31st Jan 2019 11:23
LONDON (Alliance News) - Sylvania Platinum Ltd on Thursday reported a double-digit decrease in production in the second quarter of its current financial year, hurt by water shortages.
The stock was trading 5.9% lower on Thursday at 20.70 pence a share.
The metals producer said Sylvania dump operations delivered 14,907 ounces in the three months to the end of December 2018, a 22% decrease on 19,137 ounces reported in the first quarter.
Production was hurt by significant downtime experienced during November and December at the Lesedi operation in South Africa due to water shortages in the area.
This resulted in the plant only being able to treat 45,800 tons compared to a planned 86,700 tons for the quarter.
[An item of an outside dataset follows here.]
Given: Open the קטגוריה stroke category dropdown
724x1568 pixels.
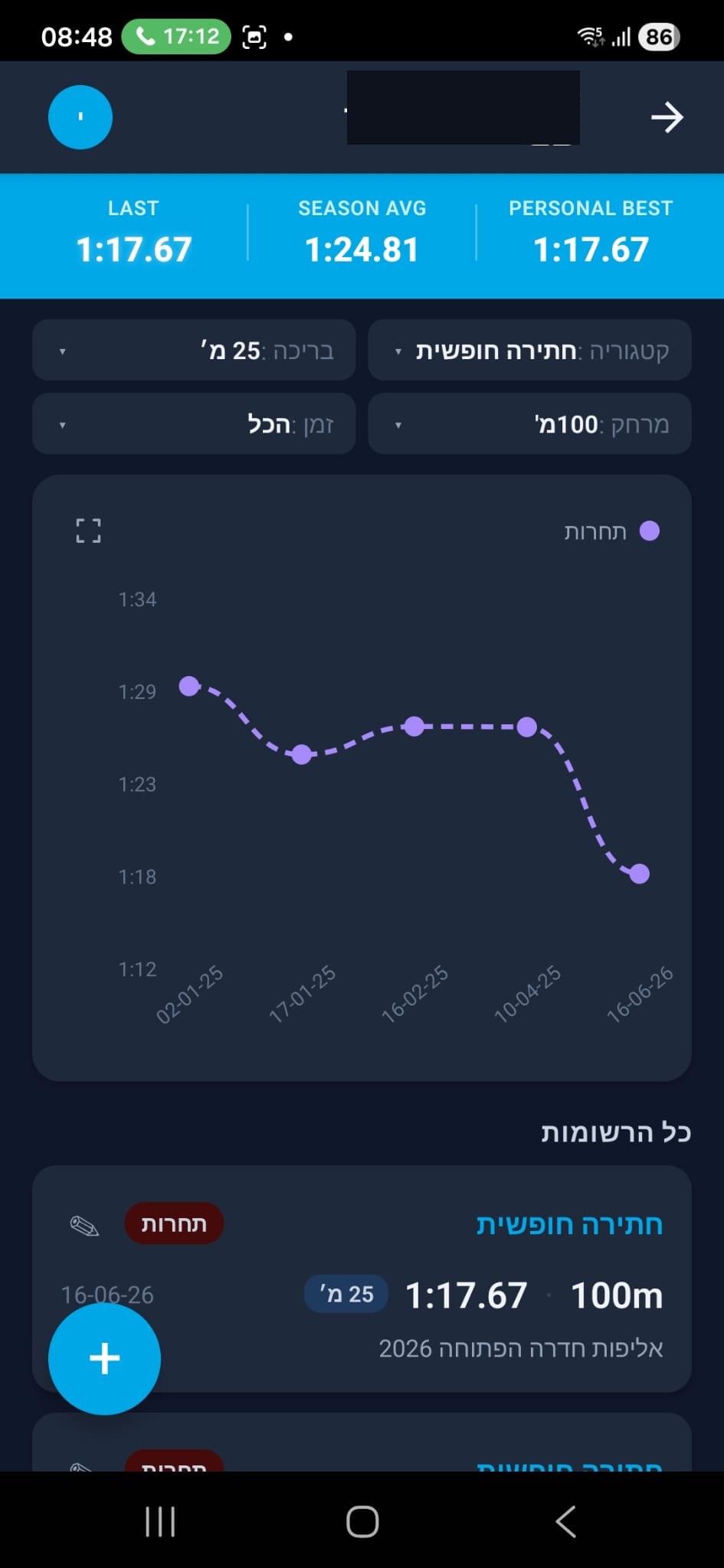Looking at the screenshot, I should coord(530,350).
The total operating costs for the period decreased 6% in rand terms, however, due to lower platinum group metals ounce production, the cash unit cost increased 22% to ZAR8,672 per ounce, about GBP495.
"Plans have been put in place to prevent a repeat of operations running out of water and to address the mining at Doornbosch, which is now performing significantly better," said Chief Executive Terry McConnachie.
"Current arisings from host mines are also back to normal levels management are focusing on grade planning and uptime to ensure that we achieve our forecasts in the second half of the year," added McConnachie.
Sylvania plans to publish its interim results on February 18.